Full disclosure: I have a Capital One card in my wallet.

Below the Fold:

–An environmental watchdog takes a look at Governor Romney’s anti-civil service track record in Massachusetts.

–24 percent of Wall Street executives believe they need to break the law to succeed; 16 percent would commit insider trading if they could get away with it, according to a survey done by the whistleblower law firm Labaton Sucharow.

–The Justice Department and the FBI are reviewing thousands of criminal cases to determine whether any defendants were wrongly convicted because of flawed forensic evidence. The whistleblower who first brought this to light almost 20 years ago will be monitoring progress. Legislation has already been introduced.

–A Navy whistleblower is now in charge of investigating whistleblower cases in the Defense Department.

–Penn State officials knew.

–A federal district court judge blew the whistle, in a way, about coercive plea bargain tactics that demand waiver of appeal rights in lieu of going to prison on unreasonably heavier charges.

–Some news outlets let political operatives approve quotes before they appear in print. Why not also let them write the articles?

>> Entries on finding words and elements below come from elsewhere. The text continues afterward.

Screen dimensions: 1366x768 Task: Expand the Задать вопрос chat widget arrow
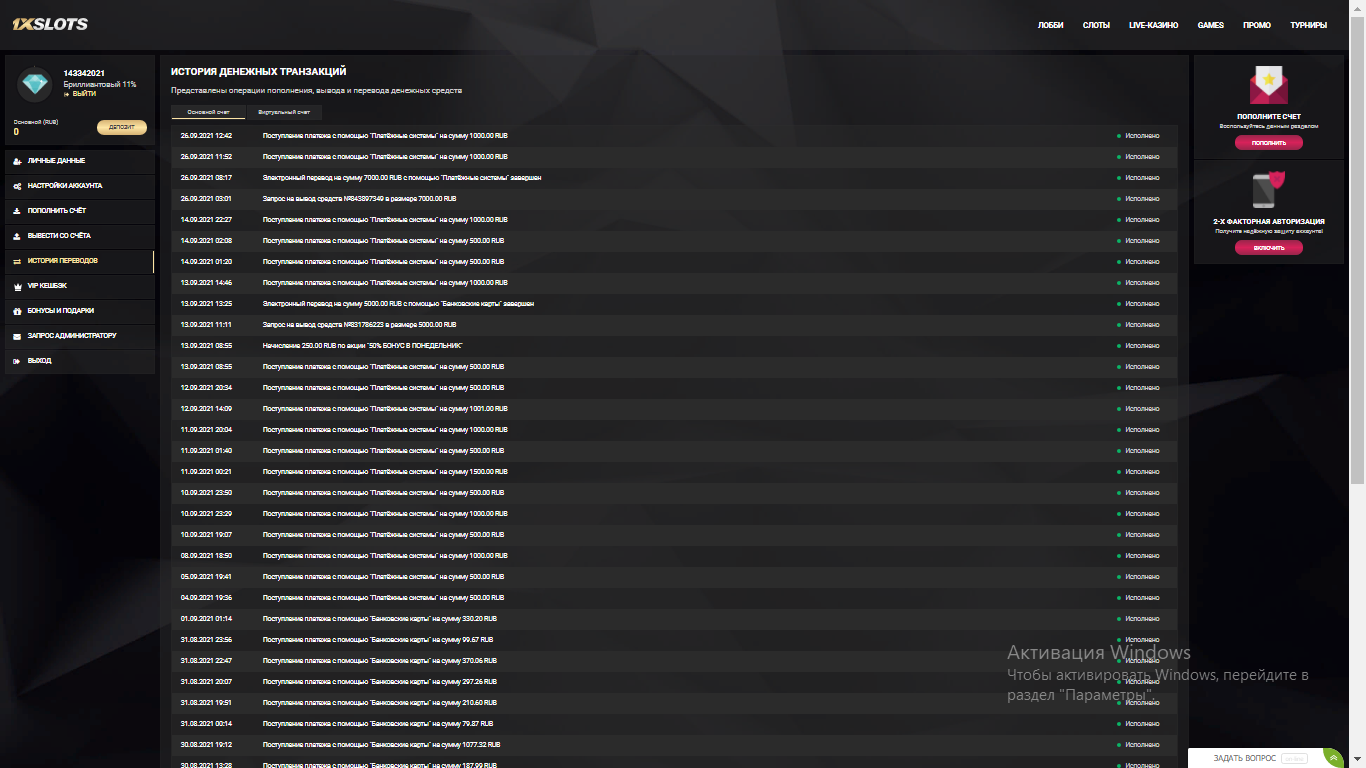1331,758
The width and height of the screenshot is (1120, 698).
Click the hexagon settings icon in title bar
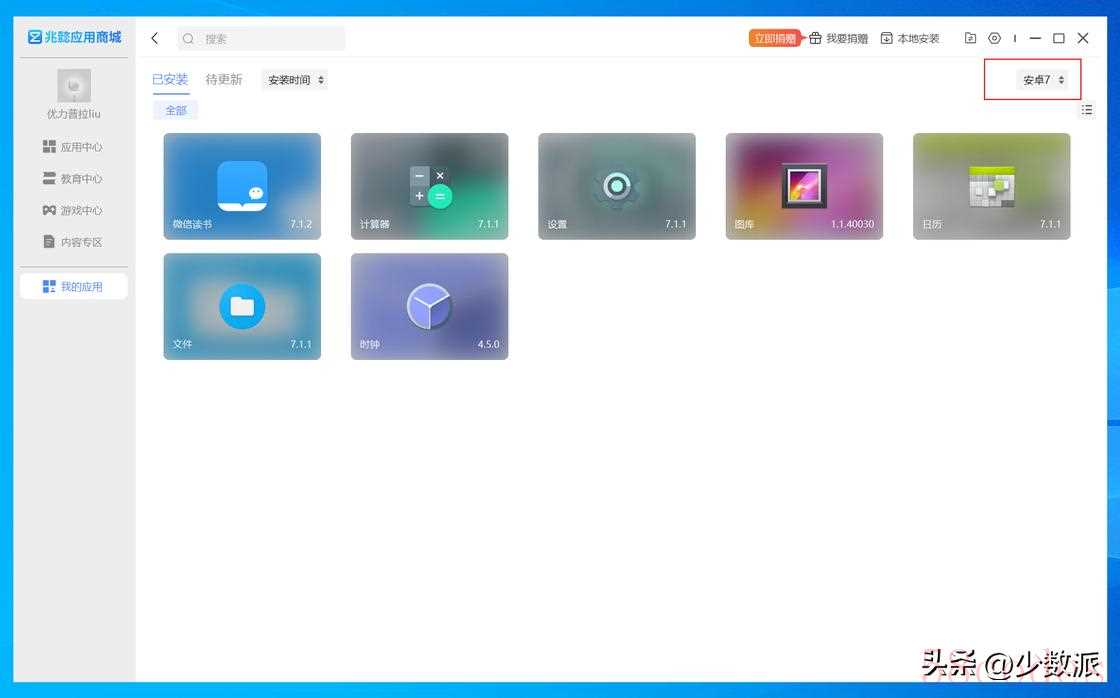coord(994,39)
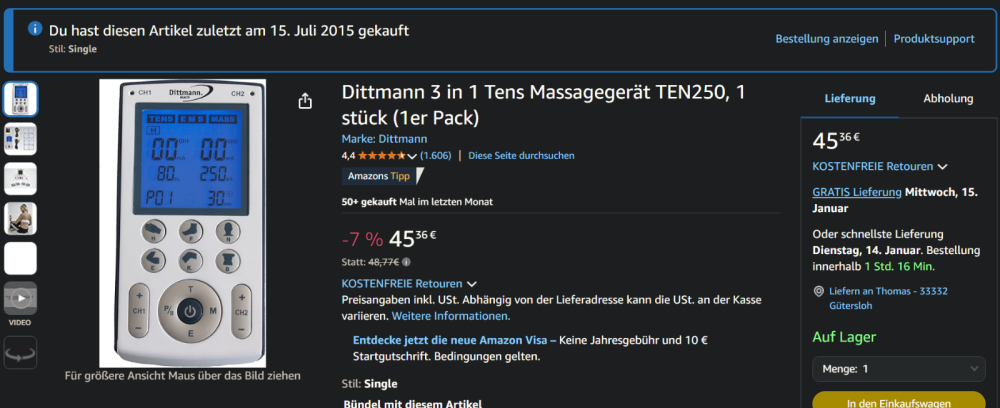Select the Lieferung tab
The height and width of the screenshot is (408, 1000).
click(x=849, y=99)
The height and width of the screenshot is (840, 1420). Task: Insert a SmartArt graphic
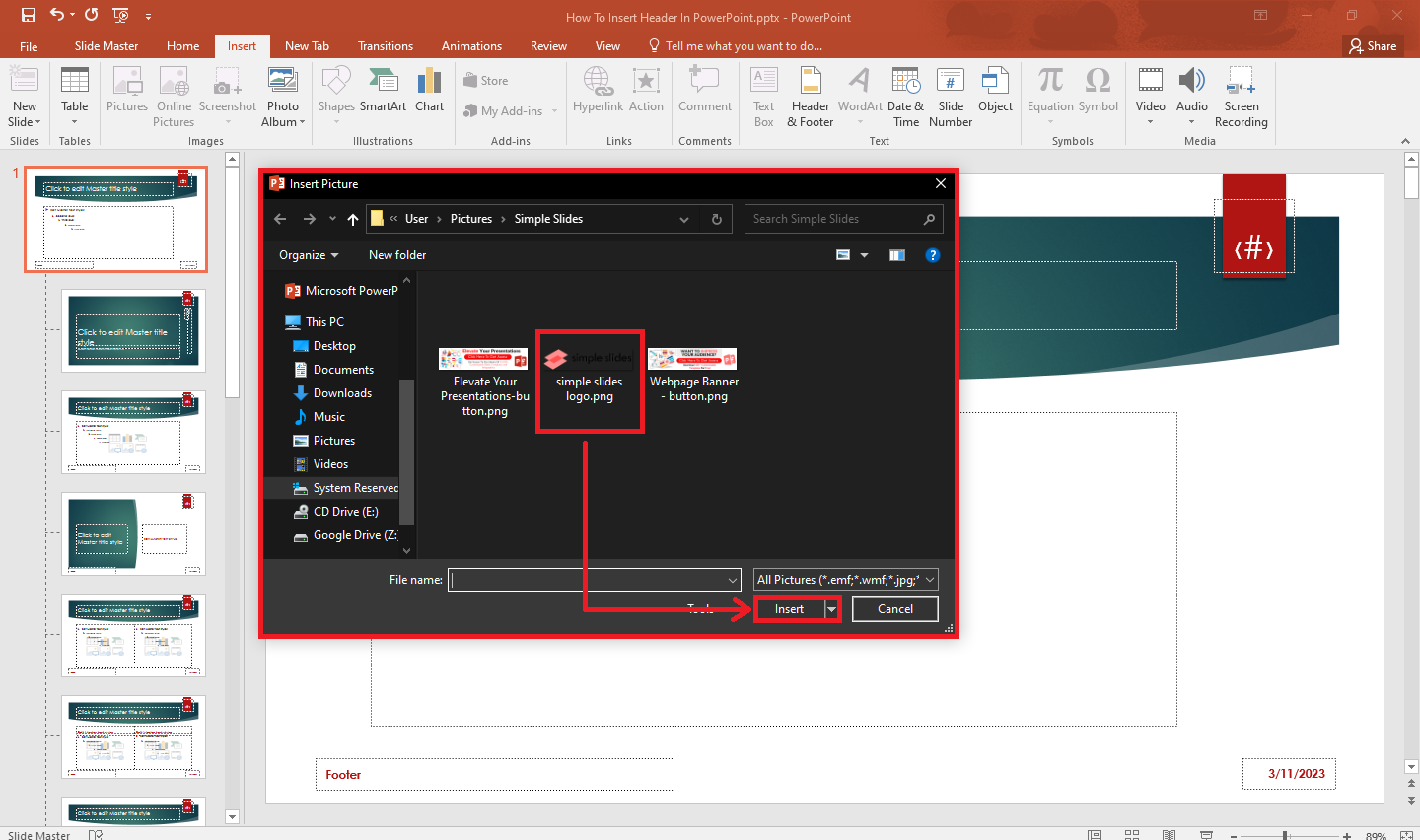tap(384, 96)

FDA isn’t the only agency snooping on its employees.

Treasury officials, unauthorized gifts, prostitutes, and golf.

–The American Federation of Government Employees reached an agreement with the TSA to provide TSA officers personnel appeal rights at the Merit Systems Protection Board.

–The Equal Employment Opportunity Commission approved an 18-year-long race discrimination class action lawsuit brought by U.S. Marshals against the U.S. Marshal Service.

–The White House issued a memo to strengthen the rights of service members who return home and seek to reintegrate into the working force.